Все эти процессы объединяются и варьируют, позволяя дать определение кинематографу как машинной схеме взаимодействия между образами и материей. Вопрос о том, какова схема функционирования соответствующего высказывания, остается, поскольку ответ Вертова (коммунистическое общество) утратил свой смысл. Может быть, эта схема – наркотики как «организующая сила» американского общества? Да, наркотики оказывают некоторое воздействие в этом отношении, но вовсе не через индуцируемые ими экспериментальные изменения перцепции, которые могут осуществляться и совершенно иными средствами. По правде говоря, мы сможем поставить проблему высказывания лишь в том случае, когда будем в состоянии проанализировать звуковые образы как таковые. Если следовать инициационной программе Кастанеды, то наркотики принимают, чтобы застопорить мир, отделить перцепцию от действия, то есть заменить сенсомоторные перцепции чисто оптическими или же звуковыми; дать разглядеть молекулярные интервалы, дыры в звуках, формах и даже в воде; но, кроме того, в этом застопоренном мире и через мировые дыры провести линии скорости [141] . Это и есть программа, связанная с третьим состоянием образа, которое находится дальше твердого и жидкого: достижение «иной» перцепции, представляющей собой еще и генетический элемент любой перцепции. Сознание-камера возвышается до детерминации, на этот раз не формальной или материальной, а генетической или дифференциальной. Так мы добрались от реального до генетического определения перцепции.
Фильм Лэндоу «Bardo Follies» иллюстрирует весь рассмотренный нами процесс, а также переход от жидкого к газообразному состоянию: «Фильм начинается с образа, “впечатанного” в сережку женщины, плывущей со спасательным кругом и приветствующей нас всякий раз при повторном показе сережки. Так проходит приблизительно десять минут (существует и более краткая версия), после чего та же самая сережка дважды появляется внутри двух колец на черном фоне. Затем количество колец внезапно увеличивается до трех. Образ фильма в кольцах начинает пылать, вызывая распространение бурлящей плесени, в которой доминирует оранжевый цвет. Весь экран заполняется горящей фотограммой, которая в замедленном темпе распадается на нечто чрезвычайно зернистое и расплывчатое. Загорается другая фотограмма; на всем экране содрогается плавящийся целлулоид. Такой эффект, вероятно, был достигнут при помощи нескольких серий пересъемки на экране, в результате чего возникло впечатление, будто содрогается и сгорает сам экран.
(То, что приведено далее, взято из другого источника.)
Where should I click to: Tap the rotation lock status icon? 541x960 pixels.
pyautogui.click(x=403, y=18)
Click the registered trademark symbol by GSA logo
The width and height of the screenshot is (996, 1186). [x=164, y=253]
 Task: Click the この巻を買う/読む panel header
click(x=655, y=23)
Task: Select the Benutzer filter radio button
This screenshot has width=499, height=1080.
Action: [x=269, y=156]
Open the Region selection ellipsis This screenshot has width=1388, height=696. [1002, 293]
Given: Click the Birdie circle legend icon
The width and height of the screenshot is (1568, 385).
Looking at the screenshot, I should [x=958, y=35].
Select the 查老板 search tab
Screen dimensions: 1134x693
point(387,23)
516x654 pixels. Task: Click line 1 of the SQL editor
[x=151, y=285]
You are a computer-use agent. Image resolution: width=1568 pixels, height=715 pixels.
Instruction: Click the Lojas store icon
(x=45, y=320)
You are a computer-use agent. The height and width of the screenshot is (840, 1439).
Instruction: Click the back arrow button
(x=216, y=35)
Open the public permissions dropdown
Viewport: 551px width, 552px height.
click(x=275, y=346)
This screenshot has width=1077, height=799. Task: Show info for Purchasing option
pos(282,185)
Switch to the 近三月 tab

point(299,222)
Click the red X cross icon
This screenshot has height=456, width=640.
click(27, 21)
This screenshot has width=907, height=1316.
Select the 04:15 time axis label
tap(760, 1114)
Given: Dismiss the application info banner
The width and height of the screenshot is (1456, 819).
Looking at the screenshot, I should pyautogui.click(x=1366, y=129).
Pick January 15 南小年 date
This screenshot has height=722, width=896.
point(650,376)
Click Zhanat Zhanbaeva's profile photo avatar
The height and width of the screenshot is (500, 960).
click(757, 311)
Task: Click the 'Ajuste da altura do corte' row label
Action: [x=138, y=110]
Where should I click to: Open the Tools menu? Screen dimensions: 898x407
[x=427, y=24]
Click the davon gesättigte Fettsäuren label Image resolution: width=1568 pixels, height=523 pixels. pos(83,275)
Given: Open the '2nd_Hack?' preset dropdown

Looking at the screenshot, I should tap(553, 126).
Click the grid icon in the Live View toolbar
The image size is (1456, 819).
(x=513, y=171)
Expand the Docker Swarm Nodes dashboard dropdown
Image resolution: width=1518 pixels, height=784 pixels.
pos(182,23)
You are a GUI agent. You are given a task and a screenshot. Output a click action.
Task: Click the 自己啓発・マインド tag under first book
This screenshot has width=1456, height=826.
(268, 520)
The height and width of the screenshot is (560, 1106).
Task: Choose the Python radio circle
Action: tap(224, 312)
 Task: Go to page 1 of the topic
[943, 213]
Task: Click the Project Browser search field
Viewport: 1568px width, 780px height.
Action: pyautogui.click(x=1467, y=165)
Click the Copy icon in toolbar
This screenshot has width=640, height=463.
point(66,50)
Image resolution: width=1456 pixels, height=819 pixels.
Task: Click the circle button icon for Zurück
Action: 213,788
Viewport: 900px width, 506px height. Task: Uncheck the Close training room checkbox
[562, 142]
Напряжение десинхронизированной сережки сохраняется на всем протяжении этого отрывка, когда кажется, будто исчезает сама пленка. После такого затянутого эпизода экран разделяется на пузырьки воздуха в воде, заснятые через микроскоп с цветными фильтрами, причем с каждой стороны экрана цвет разный. Благодаря изменениям фокального расстояния пузырьки утрачивают форму, растворяются друг в друге, и четыре цветовых фильтра смешиваются между собой. В конце концов, спустя приблизительно сорок минут после начала первого цикла, экран пустеет» [142] .
Глава VI Образ-переживание: лицо и крупный план
1
Образ-переживание есть образ крупным планом, а крупный план – это лицо… Эйзенштейн предлагал, чтобы образ крупным планом был не просто таким же, как и остальные, но еще и способствовал эмоциональному прочтению всего фильма. Это как раз и относится к образу-переживанию, представляющему собой и конкретный тип образа, и составную часть всех образов. Тем не менее, все обстоит не так просто. В каком смысле крупный план тождествен образу-переживанию, взятому как целое? И почему мы считаем, что лицо тождественно крупному плану, раз последний увеличивает не только лицо , но еще и многое другое? Да и как сможем мы выделить в увеличенном лице какие-то «полюса», способные служить нам ориентирами в анализе образа-переживания?